TLDR 171
Change is a State of Mind
Published: 2018-10-26 • 📧 Newsletter
Welcome to Issue 171. Change is a state of mind.
TL;DR is a weekly review of things that I think you should be reading. A primer of some of the cool things that happened…but you may have missed.
This week I created the following:
Why people troll others online - I've been doing some deep reading and research around trolling and harmful behaviors online. This post unpacks what is meant by trolling in digital spaces.
- What is Digital Literacy: Documenting instructional technology use at the College of Charleston - I gave a talk on our recent research at meeting of the SC EdTech Conference 2018. We're submitting the first paper on this in the coming week.
- How to write a clear, concise, research question - I was interviewed by Leigh Hall for her YouTube channel. Take a look if you're interested.
🔖 Key Takeaways
- Digital Mindfulness Question: Hyperconnected frenetic lives demand asking whether true mindfulness is possible or if constant connectivity fundamentally prevents it.

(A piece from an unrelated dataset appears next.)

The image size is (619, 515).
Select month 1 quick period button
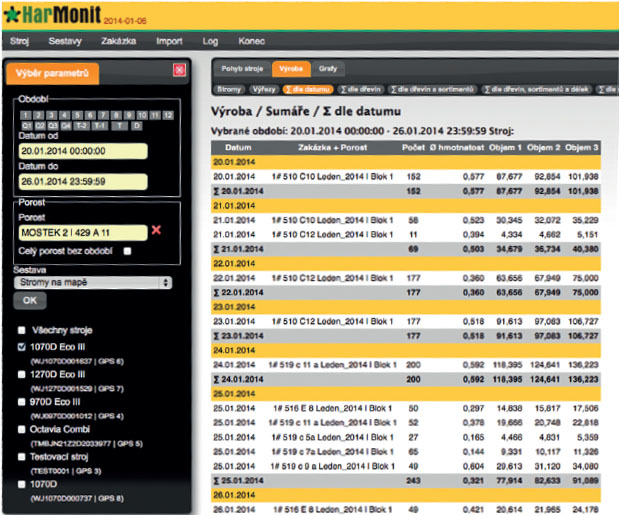click(25, 115)
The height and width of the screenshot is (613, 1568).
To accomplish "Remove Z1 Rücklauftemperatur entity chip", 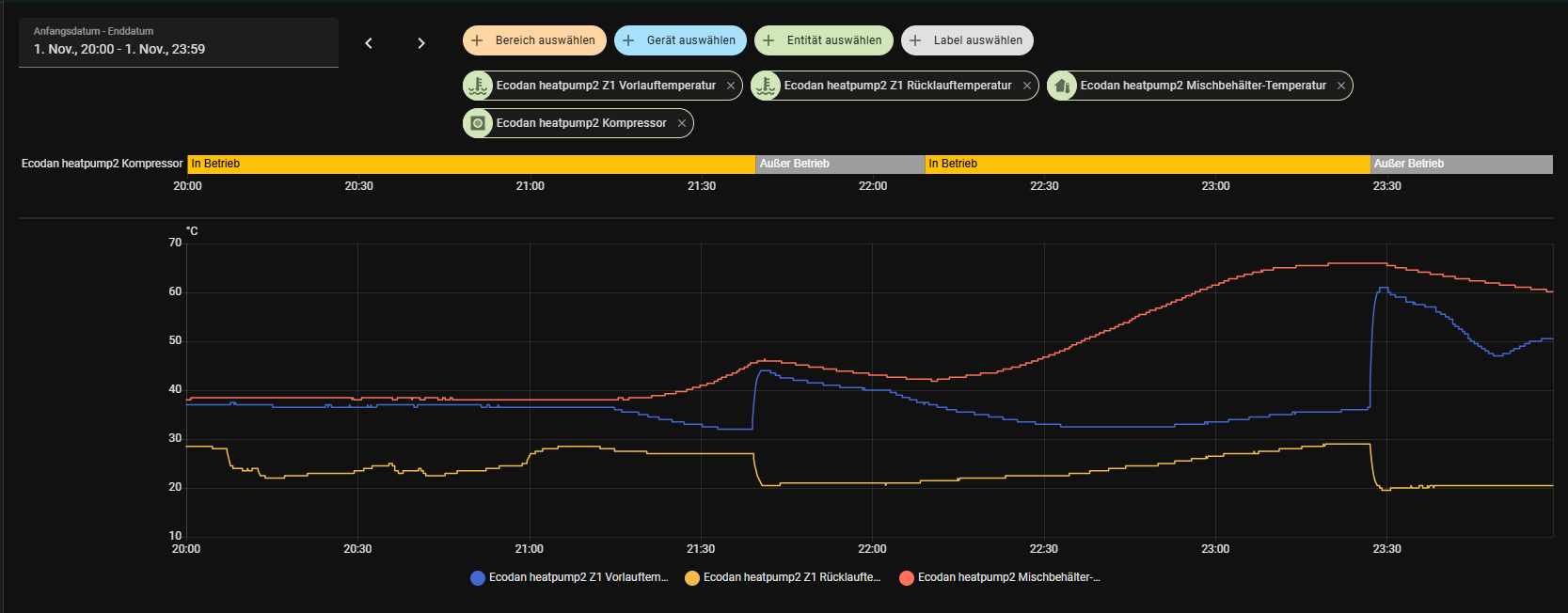I will pyautogui.click(x=1027, y=86).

- Workplace Digital Literacy: From entry-level to executive every role requires creating consuming and communicating digital content as core competency not optional skill.
- Content Moderation Dangers: EFF argues corporate speech police responding to hate speech threatens internet's promise of anonymous connection and democratic participation.
- Networked Youth Fragility: Tufekci and Jenkins examine whether social media still enables youth-led change or if platform dynamics now undermine movement sustainability.
- Self-Renewal Practice: Covey's sharpen-the-saw philosophy demands intentional renewal across physical spiritual mental and social domains preventing burnout.
📺 Watch
The School of Life: Commenting in Digital Spaces
This video from The School of Life provides some commentary about leaving comments in digital spaces.
📚 Read
Digital Mindfulness: Can It Exist?
This post from Aaron Davis documents some of the challenges and opportunities in our frenetic, highly connected lives. What is "digital mindfulness" and is it a possibility?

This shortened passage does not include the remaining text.